■ Extrait choisi ■
______________________________

Réensauvager la ferme part du postulat inverse : toutes les dynamiques qui font fonctionner la ferme sont sauvages.

La moindre variété cultivée a évolué pendant des millions d’années avant d’être sélectionnée artificiellement pour augmenter la taille, le rendement ou la comestibilité d’une espèce, dont l’origine et les qualités sont infiniment plus anciennes, et indépendantes de notre action. L’agriculteur n’a pas inventé les variétés végétales, ce sont des inventions sauvages, modulées superficiellement et tardivement à l’échelle du temps du vivant, dans notre intérêt.

______________________________

■ Ce que vous ferez ■
• 1. Recopiez, dans l'extrait sur le réensauvagement de la ferme, tout le passage allant de « Réensauvager la ferme » jusqu'à « dans notre intérêt. ».
• 2. Répondez aux questions suivantes à partir de l'extrait sur le réensauvagement de la ferme.
(a) De quelle nature sont toutes les dynamiques qui font fonctionner la ferme ?
(b) Pendant combien de temps la moindre variété cultivée a-t-elle évolué avant d'être sélectionnée artificiellement ?
(c) Qui n'a pas inventé les variétés végétales ?
Les données constituent un matériau indépendant de l'extrait.

■ Données fournies ■
______________________________

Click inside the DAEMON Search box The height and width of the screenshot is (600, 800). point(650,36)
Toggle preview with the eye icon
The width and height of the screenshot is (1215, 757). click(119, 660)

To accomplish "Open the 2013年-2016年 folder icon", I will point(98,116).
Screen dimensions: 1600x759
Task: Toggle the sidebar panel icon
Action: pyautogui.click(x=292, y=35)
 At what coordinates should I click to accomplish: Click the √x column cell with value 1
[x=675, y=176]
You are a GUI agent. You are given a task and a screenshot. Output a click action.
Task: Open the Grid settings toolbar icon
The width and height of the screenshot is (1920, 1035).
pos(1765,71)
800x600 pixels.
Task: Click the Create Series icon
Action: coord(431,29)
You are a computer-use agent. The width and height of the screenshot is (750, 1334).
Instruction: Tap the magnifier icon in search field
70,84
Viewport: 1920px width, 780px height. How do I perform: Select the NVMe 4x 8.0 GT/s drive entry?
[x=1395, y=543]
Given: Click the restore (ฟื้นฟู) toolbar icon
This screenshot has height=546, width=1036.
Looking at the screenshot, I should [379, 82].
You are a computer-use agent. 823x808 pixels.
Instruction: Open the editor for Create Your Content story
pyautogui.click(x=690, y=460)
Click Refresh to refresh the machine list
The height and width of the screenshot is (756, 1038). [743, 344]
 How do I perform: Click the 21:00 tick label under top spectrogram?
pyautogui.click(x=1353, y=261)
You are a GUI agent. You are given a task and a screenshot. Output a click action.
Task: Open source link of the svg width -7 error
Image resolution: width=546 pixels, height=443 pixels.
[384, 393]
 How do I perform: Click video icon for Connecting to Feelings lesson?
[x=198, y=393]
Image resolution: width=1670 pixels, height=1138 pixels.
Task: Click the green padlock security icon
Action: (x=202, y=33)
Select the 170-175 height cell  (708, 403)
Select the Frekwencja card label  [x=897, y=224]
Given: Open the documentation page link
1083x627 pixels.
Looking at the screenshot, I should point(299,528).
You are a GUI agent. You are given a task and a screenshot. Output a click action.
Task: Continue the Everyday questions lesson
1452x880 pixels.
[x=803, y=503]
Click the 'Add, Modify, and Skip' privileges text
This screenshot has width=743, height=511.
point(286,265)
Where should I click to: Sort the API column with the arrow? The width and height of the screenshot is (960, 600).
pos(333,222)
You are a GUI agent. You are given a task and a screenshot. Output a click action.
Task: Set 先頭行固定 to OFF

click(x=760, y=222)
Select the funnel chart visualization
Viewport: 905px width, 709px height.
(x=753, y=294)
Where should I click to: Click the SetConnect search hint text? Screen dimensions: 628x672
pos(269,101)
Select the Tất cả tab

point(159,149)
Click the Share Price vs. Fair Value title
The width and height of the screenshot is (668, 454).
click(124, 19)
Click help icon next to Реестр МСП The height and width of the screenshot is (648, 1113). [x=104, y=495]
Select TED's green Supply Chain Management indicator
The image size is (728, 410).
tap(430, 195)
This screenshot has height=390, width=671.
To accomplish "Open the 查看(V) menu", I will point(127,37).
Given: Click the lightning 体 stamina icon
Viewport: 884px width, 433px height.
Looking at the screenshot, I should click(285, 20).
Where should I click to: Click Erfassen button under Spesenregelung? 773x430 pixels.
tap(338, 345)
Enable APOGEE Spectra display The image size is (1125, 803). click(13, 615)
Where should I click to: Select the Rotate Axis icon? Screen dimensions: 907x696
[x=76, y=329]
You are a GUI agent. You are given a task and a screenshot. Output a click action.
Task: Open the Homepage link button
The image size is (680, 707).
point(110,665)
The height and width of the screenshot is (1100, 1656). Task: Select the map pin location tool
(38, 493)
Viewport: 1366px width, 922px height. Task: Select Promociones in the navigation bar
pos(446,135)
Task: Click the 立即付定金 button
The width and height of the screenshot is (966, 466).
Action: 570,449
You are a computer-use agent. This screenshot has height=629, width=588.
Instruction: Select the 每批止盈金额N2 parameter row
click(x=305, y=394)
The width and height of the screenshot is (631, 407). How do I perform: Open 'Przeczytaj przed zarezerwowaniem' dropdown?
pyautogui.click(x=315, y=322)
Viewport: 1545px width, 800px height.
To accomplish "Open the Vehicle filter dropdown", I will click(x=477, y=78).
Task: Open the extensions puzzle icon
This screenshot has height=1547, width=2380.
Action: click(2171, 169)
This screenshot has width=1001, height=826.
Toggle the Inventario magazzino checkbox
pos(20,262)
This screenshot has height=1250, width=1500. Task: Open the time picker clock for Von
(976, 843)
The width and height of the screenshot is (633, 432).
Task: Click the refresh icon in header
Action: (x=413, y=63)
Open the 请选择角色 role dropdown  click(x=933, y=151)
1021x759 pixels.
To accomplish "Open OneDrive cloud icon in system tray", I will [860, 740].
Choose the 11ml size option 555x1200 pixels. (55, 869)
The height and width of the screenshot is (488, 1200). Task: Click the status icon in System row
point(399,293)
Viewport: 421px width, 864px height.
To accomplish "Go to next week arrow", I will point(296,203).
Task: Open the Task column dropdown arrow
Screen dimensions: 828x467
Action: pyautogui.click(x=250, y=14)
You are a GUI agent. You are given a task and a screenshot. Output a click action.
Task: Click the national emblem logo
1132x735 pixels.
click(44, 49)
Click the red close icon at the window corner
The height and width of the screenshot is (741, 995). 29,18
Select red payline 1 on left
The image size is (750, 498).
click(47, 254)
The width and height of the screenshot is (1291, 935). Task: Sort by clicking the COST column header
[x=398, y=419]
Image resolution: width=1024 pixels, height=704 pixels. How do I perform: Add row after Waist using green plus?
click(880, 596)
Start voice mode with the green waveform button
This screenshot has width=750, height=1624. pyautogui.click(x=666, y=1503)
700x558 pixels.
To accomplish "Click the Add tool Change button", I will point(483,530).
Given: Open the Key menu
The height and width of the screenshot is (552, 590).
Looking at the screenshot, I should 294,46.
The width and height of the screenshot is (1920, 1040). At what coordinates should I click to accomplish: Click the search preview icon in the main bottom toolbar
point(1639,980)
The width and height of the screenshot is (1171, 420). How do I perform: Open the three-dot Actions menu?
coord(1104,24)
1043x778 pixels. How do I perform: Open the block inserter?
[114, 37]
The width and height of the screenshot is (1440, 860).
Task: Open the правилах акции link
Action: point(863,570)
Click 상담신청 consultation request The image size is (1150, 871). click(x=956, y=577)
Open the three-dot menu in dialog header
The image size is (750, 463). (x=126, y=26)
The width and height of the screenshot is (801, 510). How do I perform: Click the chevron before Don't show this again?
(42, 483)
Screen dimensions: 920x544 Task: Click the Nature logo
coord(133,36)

______________________________

■ Corrigé des activités ■
• 1.
Réensauvager la ferme part du postulat inverse : toutes les dynamiques qui font fonctionner la ferme sont sauvages.

La moindre variété cultivée a évolué pendant des millions d’années avant d’être sélectionnée artificiellement pour augmenter la taille, le rendement ou la comestibilité d’une espèce, dont l’origine et les qualités sont infiniment plus anciennes, et indépendantes de notre action. L’agriculteur n’a pas inventé les variétés végétales, ce sont des inventions sauvages, modulées superficiellement et tardivement à l’échelle du temps du vivant, dans notre intérêt.

• 2.
(a) Elles sont sauvages.
(b) Pendant des millions d'années.
(c) L'agriculteur.